Hungarians Risk Losing Life Savings

Hungary’s National Bank is still trying to estimate the fallout from its seizure of brokerage firm Quaestor. The company was shut down this week, the third security and investment firm to have its activities suspended within weeks.

Investigators believe it may have invested scores of billions of euros more in bonds than it was allowed to under its bond insurance program, Euronews reported.

Earlier this month, the central bank revoked the license of Buda-Cash and four small banks linked to it, saying the brokerage could not account for about 340 million euros of client cash.

Thousands of people may be affected. Last week, the National Bank of Hungary also revoked the license of a smaller brokerage: Hungaria Securities.

Every brokerage in question appears to have falsified data. Buda-Cash and Quaestor are accused of doctoring their IT systems, whereas Hungaria Securities is said to have used the old-fashioned “exercise book” method for its fraud.

  Call for Investigation

Istvan Binder, spokesman for National Bank of Hungary said: After the Buda-Cash case the National Bank of Hungary immediately realized that the whole market, even if it is just a small section, has to be examined very quickly. So we decided to start a range of investigations on the spot at other brokerage companies as well.”

Economic journalist Andras Mihalovits told euronews that the consequences may be disastrous if those few people who have investments lose their trust and take out their money from all the brokerage companies.

“I think the consequences will be extremely serious. Basically the Hungarian investors, and there are not many of them, can lose their trust in the brokerage companies, no matter if it is a small, independent firm of a big company with a huge, international bank in its background.”

● **Given information**
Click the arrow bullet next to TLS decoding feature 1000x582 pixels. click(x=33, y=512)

==

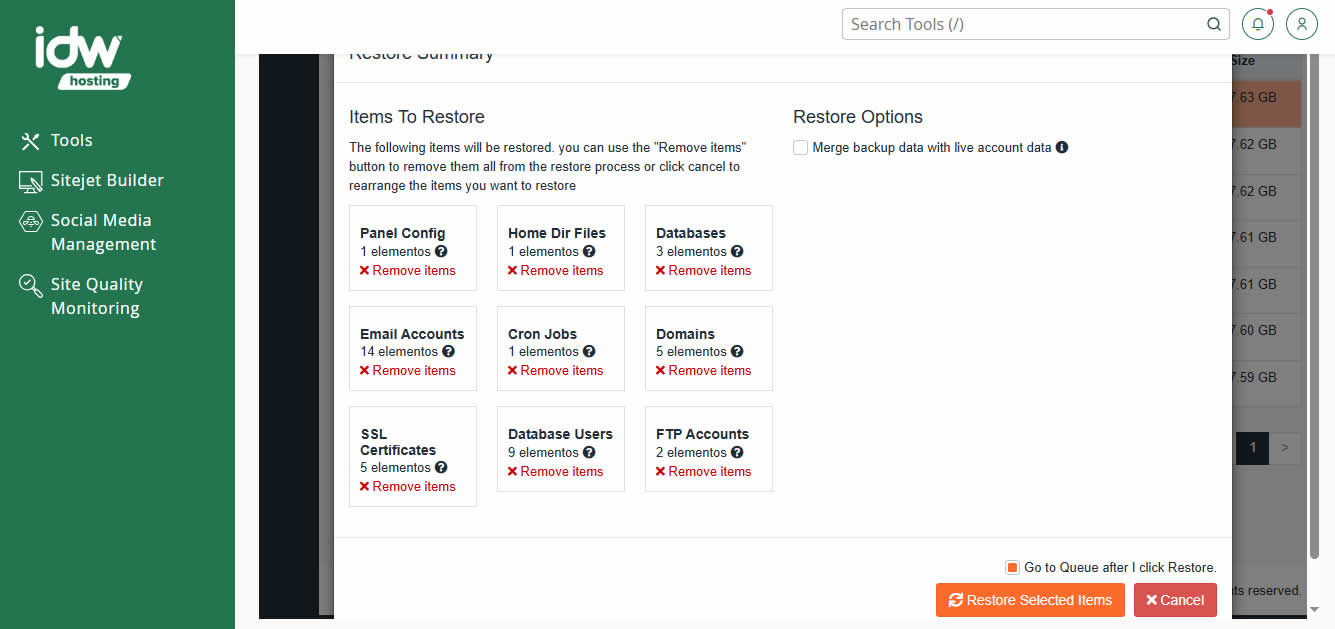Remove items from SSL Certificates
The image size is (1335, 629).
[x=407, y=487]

● **Given task 1**
Name every brokerage firm that the article on Hungarian brokerage failures says had its license revoked or its activities suspended.
● **Given task 2**
Write the next paragraph of the article on Hungarian brokerage failures, picking up after its final sentence.

● **Answer 1**
Quaestor, Buda-Cash, Hungaria Securities

● **Answer 2**
  Pretrial Arrests

The prosecutor’s office of Budapest on Wednesday ordered pretrial custody of three people involved in a criminal investigation into alleged fraud that has caused significant damage at Hungarian brokerage Buda-Cash Brokerhaz Zrt.

Up to 75 billion forints ($264 million) is missing at Buda-Cash and a further 30 billion forints at four small banks linked to it, Istvan Binder, a central bank spokesman, told The Wall Street Journal Wednesday.

The brokerage’s woes have raised concerns for the stability of the Hungarian financial system. The local fraud investigations added to the Hungarian forint’s volatility in recent days when emerging-market currencies saw significant declines as investors have become more convinced the US will start raising interest rates by midyear.

The central bank believes the troubles of the four small banks involved in the Buda-Cash investigation don’t pose a systemic risk to the country’s financial sector. Based on their combined assets, they account for a marginal part of the banking sector and their market share is some 0.5%, Binder said.